Direction
Swap "dropdown" for "menu" in the data, starting with the line that contains "You are a computer-use agent. 654x647 pixels." and going on through the line that contains "click(x=924, y=390)". Keep everything else the same, and leave the pictures out.
── Records for this exercise
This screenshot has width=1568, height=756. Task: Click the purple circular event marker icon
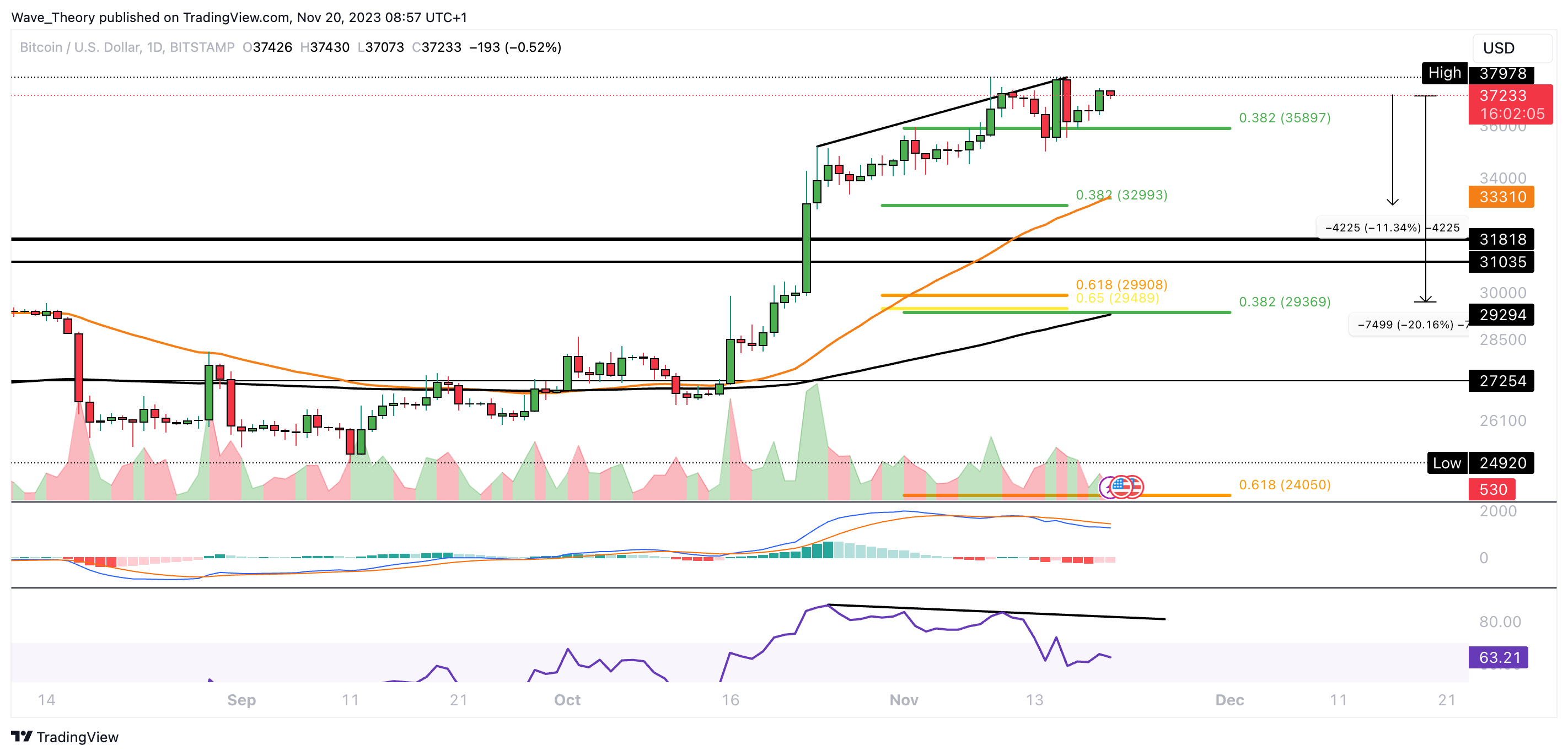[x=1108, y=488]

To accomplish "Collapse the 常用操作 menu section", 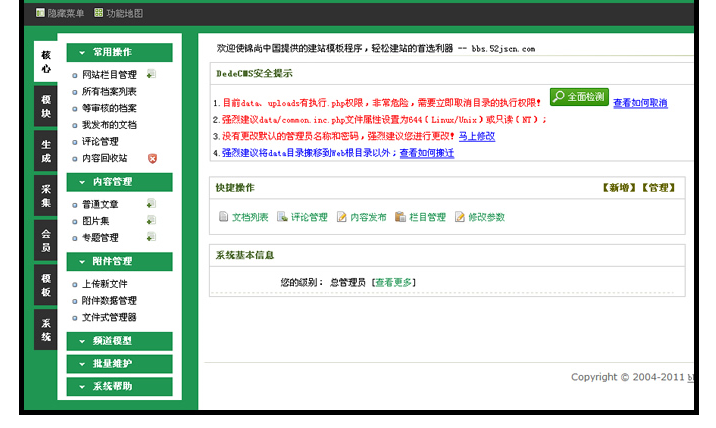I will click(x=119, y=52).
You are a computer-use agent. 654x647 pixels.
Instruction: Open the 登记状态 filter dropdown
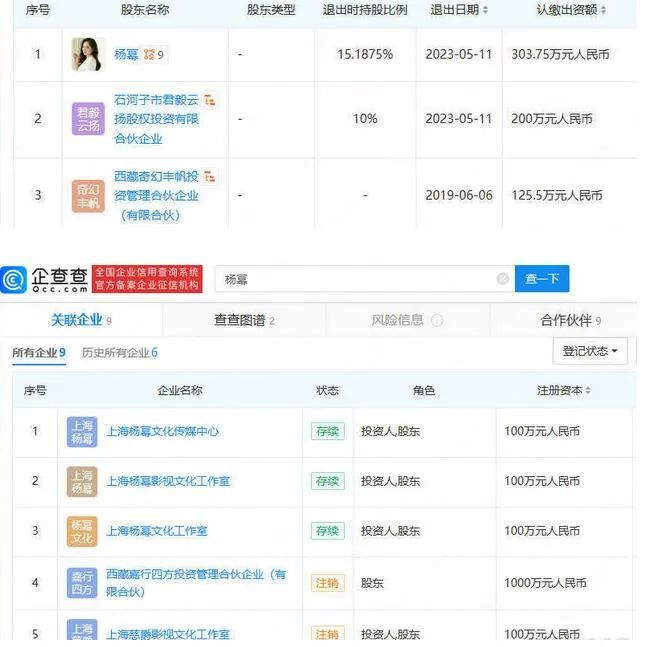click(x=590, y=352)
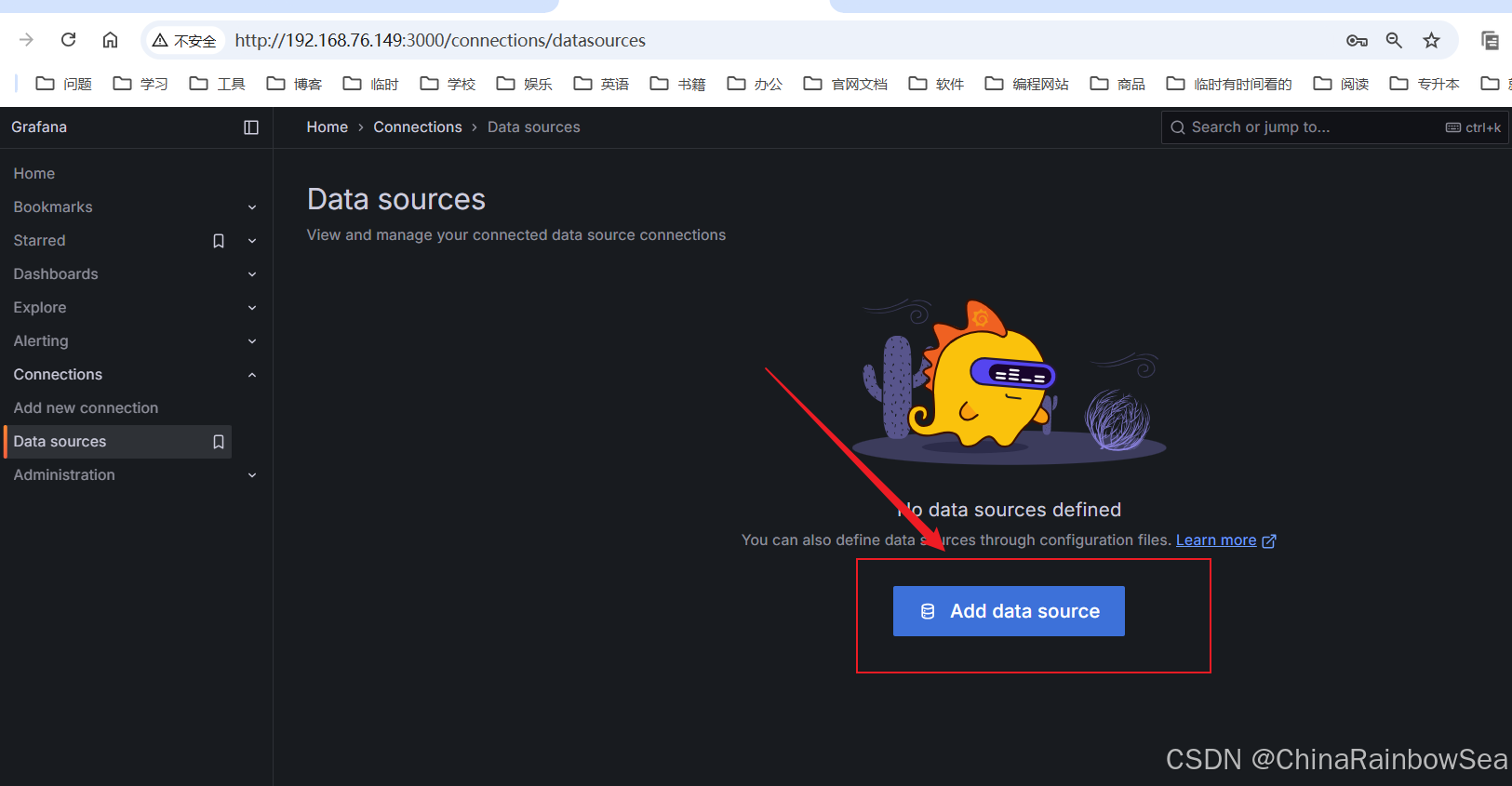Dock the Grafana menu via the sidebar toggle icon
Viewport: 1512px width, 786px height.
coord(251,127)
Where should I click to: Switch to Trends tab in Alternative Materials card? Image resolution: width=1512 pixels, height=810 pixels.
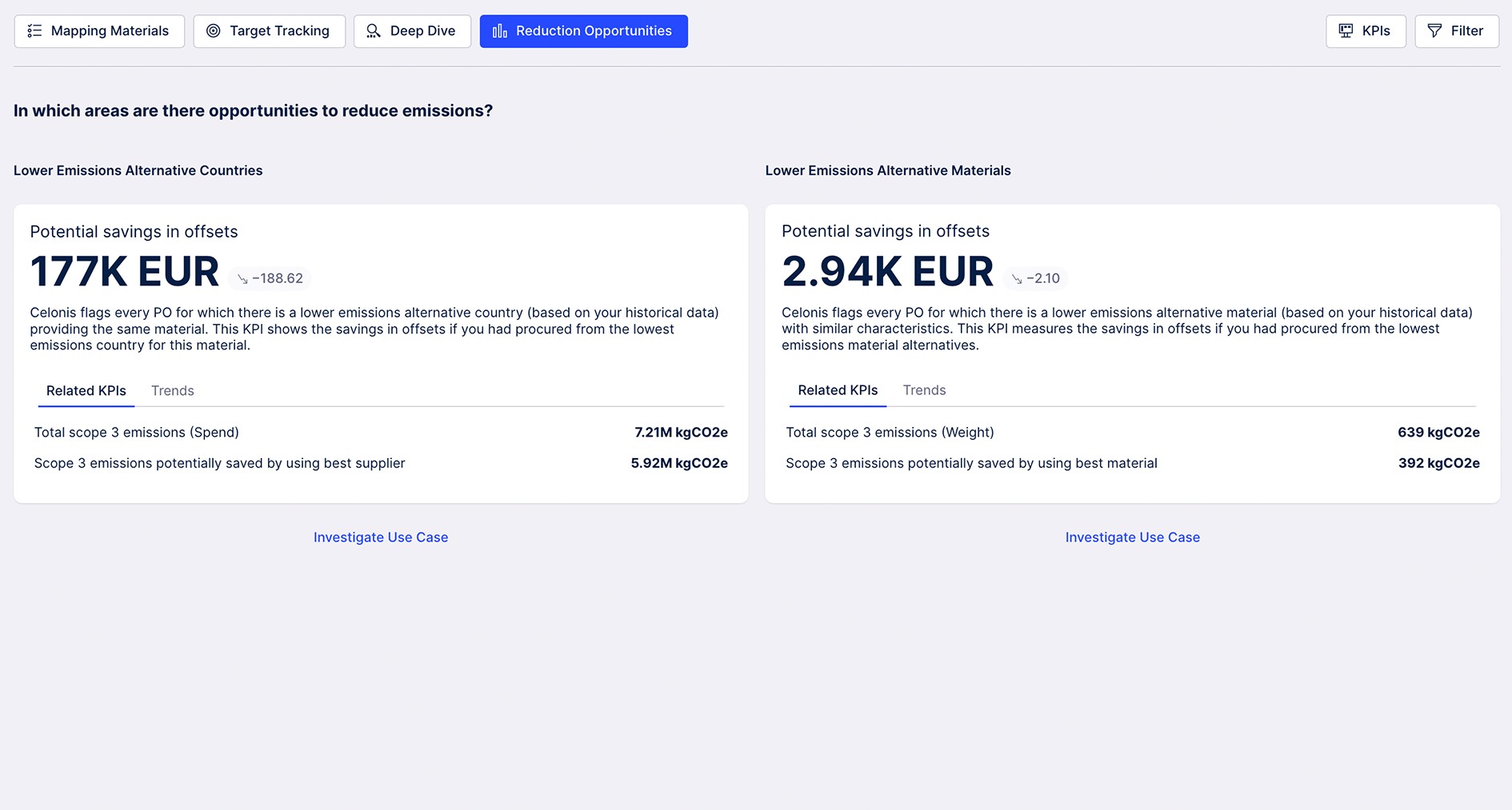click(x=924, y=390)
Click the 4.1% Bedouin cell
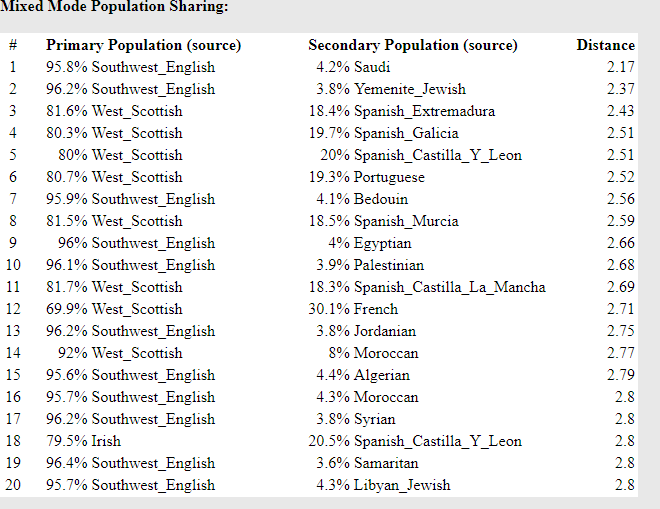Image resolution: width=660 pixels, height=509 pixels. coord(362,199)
────
Output for this task
You are a computer-use agent. 654x647 pixels.
Instruction: Open the 登记状态 filter menu
click(x=590, y=352)
Dock the Grafana menu via the sidebar toggle icon
Viewport: 1512px width, 786px height.
coord(251,127)
Where should I click to: Switch to Trends tab in Alternative Materials card? Image resolution: width=1512 pixels, height=810 pixels.
click(x=924, y=390)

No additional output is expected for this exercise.